As the war continued, there were various peace proposals, mainly unsuccessful due to the refusal of Bosnian Serbs to concede some of their territories. Notably, this group had acquired and controlled close to 70% of the entire land by 1994. NATO started using force in their operations in February of 1994, during which they shot down four aircraft belonging to the Serbs, having violated the no-fly-zone that had been put in place due to a UN imposition across the country (Walter, 2002).

Sarajevo was the scene of a most horrific European siege; the only other event that held similar or equal terror and horror was the 900 day Leningrad ordeal in World War Two. Roughly three years following the war’s commencement, there was an incident where Serb militants, on the 11th of July 1995, passed through a zone declared safe by the UN, situated in Srebrenica’s eastern towns (Tabeau&Bijack, 2005). These militants took an estimated 8,000 Muslim boys and men and segregated them from the women. This was a group that had merely sought shelter in this location. After the segregation, the militants led the males to some warehouses and fields situated in the surrounding villages (Tabeau&Bijack, 2005). The militants then spent the subsequent three days massacring of these males. During the Second World War, Serbs had been subjected to persecution the Croatians. The term “the Serbian Genocide” has become the term of reference to this deed. The Serbian Genocide is a description of widespread horrific genocidal Serb persecution (Costalli& Moro, 2010). The abuse encompassed expulsion of the Serbs, their extermination, and forceful religious conversion. These actions targeted thousands of Serbian ethnicity and were perpetrated by the regime of Ustase in the Croatian Independent State.

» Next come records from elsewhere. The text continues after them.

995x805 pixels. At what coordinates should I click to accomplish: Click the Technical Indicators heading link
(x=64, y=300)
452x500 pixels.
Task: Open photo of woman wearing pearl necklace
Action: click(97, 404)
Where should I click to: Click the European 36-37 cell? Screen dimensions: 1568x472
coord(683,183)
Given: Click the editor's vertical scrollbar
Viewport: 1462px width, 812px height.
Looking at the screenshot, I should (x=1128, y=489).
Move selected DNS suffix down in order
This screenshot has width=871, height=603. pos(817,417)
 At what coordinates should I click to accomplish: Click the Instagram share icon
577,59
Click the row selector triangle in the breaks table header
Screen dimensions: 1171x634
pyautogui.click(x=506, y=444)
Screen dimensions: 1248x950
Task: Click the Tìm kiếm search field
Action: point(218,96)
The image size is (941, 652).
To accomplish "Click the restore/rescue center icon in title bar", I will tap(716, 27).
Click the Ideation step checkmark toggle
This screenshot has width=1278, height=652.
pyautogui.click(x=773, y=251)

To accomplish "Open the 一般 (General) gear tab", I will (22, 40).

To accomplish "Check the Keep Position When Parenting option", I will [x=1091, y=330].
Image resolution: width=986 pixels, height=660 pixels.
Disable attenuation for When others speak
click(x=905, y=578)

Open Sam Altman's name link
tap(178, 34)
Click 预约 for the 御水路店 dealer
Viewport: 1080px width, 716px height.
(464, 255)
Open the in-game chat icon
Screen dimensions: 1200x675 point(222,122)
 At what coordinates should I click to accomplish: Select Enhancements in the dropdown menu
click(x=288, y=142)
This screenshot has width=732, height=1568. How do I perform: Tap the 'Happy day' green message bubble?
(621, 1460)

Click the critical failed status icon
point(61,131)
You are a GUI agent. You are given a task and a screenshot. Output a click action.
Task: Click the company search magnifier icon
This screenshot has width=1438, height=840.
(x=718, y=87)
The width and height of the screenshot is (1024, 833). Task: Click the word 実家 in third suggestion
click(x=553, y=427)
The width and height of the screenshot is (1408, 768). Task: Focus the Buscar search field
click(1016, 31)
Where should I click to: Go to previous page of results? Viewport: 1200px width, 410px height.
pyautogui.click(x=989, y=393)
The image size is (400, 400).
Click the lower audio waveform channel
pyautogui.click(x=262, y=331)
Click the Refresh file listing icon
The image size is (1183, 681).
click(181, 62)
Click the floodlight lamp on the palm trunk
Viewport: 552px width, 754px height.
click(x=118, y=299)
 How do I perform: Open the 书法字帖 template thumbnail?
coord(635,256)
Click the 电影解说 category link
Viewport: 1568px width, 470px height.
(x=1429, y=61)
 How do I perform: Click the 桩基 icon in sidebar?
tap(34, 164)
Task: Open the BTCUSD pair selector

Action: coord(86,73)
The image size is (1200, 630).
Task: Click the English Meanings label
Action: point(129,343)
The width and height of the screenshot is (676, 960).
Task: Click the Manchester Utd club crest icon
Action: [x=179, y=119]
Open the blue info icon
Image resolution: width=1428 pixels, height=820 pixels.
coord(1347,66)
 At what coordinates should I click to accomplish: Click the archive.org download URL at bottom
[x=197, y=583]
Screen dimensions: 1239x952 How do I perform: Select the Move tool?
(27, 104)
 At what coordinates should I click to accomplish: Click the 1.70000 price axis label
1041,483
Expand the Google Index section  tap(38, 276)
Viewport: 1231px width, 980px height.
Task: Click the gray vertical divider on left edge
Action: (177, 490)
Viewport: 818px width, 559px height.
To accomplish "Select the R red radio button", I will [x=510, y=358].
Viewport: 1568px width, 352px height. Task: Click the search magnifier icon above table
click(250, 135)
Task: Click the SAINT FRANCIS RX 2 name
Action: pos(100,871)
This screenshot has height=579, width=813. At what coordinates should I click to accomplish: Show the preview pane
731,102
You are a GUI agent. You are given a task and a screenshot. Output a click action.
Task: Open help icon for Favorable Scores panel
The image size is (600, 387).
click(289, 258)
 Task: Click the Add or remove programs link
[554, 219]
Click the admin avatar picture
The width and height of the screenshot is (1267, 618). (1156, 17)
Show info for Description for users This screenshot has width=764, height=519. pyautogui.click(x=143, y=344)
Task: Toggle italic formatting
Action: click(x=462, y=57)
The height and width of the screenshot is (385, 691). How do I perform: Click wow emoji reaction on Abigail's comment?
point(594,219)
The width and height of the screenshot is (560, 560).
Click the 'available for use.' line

After that, the massacre that happened at Srebrenica, worsened by the attack on a marketplace located in Sarajevo, both of which were orchestrated by the Serbs, provoked the forces of NATO into engaging the Serbs. The troops performed air strikes of a heightening intensity late in 1995. With massive parallel attacks on Bosniak-Croat land, these actions fostered a peace-talk agreement by the Bosnian Serbs, under US sponsorship in November, Dayton being the venue. Slobodan Milosevic, the Serbian president, stood in for the Bosnian-Serbs (Herman, Galaty, & Robertson, 2005). The resulting peace accord, whose official signing was in December of 1995, necessitated a federalized state of Bosnia, where Croats would take up 51% of the land, with the Serb republic assuming the remaining 49%. Enforcing the pact required a 60,000 international force member deployment (Catic, 2008). Reports indicate an estimated 100,000 deaths and displacement of over 2 million individuals

 

Conclusion

Ethnicity can be the cause of conflict in society and violence as witnessed in the case of Bosnia. When different ethnic groups start suspecting each other of foul play, there will be attempts to wipe out the threat by eliminating the rival group. Indeed, the Bosnian War resulted from the desire by the Serbs and the Croats to annex the Bosnian territory for Serbia and Croatia respectively. Political instability prompted by varying interests from some ethnic groups created an opportunity for ethnic cleansing in Bosnia, fueled by the threat of some groups reliving the horrors of the Second World War. Ethnic cleansing then seems the only reasonable option for self-protection by the groups under threat.